▶ [Text]:

Data privacy management is the system that a business or another entity uses to ensure the privacy and safety of the data it collects in the course of its operations. Data privacy management would involve an organization’s privacy framework and the tools it employs to protect their customers’ right to privacy. A data privacy management system would also include features to educate and inform customers and allow them to control their data.
Importantly, it would also have to comply with all applicable Ohio and federal laws and regulations that govern how businesses collect, use, store, share and sometimes sell the data they collect from consumers.
The concern that consumers have is that their data can be shared with bad actors and criminals, making them subject to identity theft and other types of theft and consumer fraud.
Currently there is no comprehensive privacy law in Ohio. The Ohio Personal Privacy Act (OPPA) has been proposed, but has not been adopted. Therefore, businesses must stay up to date with and obey other existing state and federal laws.
Among the Ohio laws now in effect that protect the privacy of consumer data are the following:
- Credit Card Recording Act: This act bans businesses from distributing the sensitive financial data of consumers for marketing purposes. Among the sensitive data it protects are Social Security numbers and full credit card details. Businesses are allowed only the right to store the information for purposes that do not involve marketing.
- Credit Card Truncation Act: This act requires businesses to list only five numbers of a consumer’s credit or debit card number on a purchase receipt. It also prohibits entities from including the card’s expiration date on a receipt.
- Ohio Data Protection Act (ODPA): This law does not require businesses to employ rigorous cybersecurity practices to protect sensitive consumer data from data breaches.

▶ [Data to examine]:

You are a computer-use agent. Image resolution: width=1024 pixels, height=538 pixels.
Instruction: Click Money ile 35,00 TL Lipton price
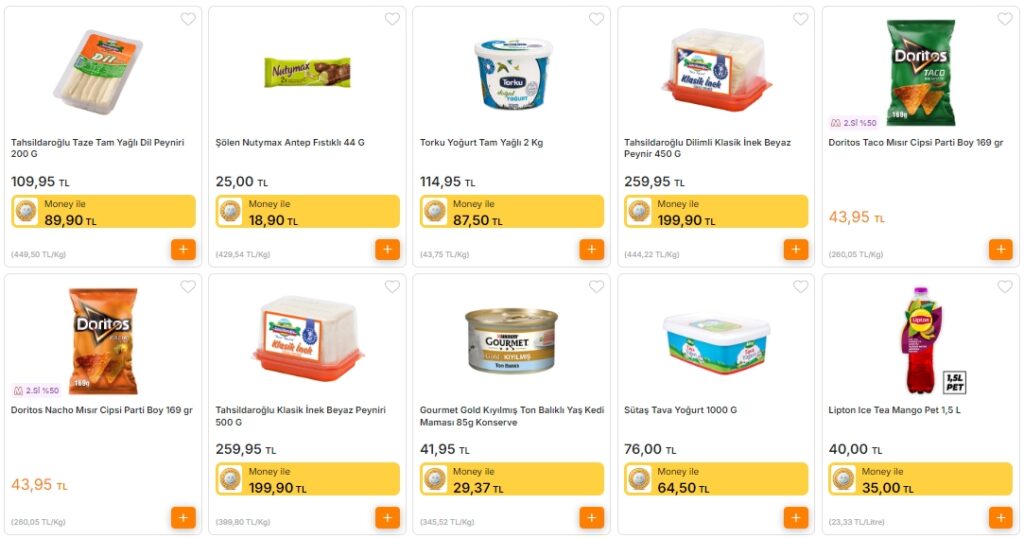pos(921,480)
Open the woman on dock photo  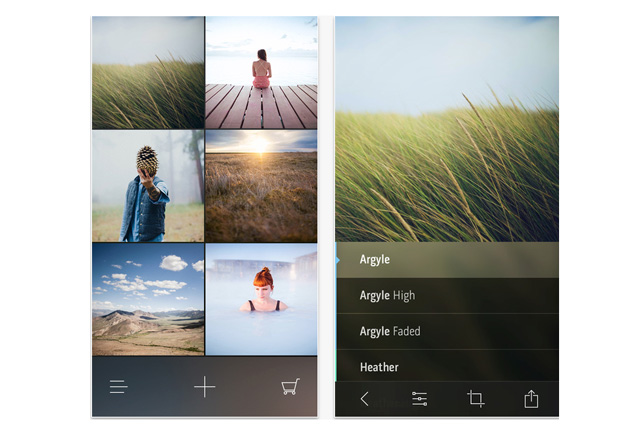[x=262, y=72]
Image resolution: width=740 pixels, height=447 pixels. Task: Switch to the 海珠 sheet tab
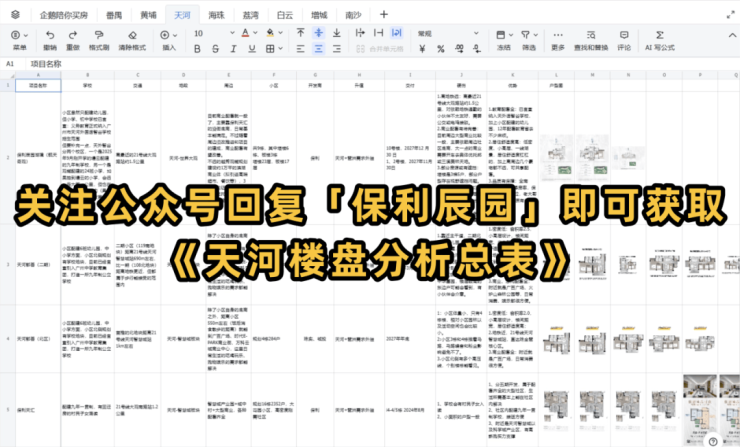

▶ [Required tasks]:
• a. From the text on data privacy management, list every Ohio law it names as now in effect for protecting consumer data.
• b. Besides limiting the card numbers shown, what does the Credit Card Truncation Act bar from a purchase receipt, according to the text on data privacy management?

▶ [Answers to the problems]:
• a.
Credit Card Recording Act
Credit Card Truncation Act
Ohio Data Protection Act (ODPA)

• b. The card's expiration date.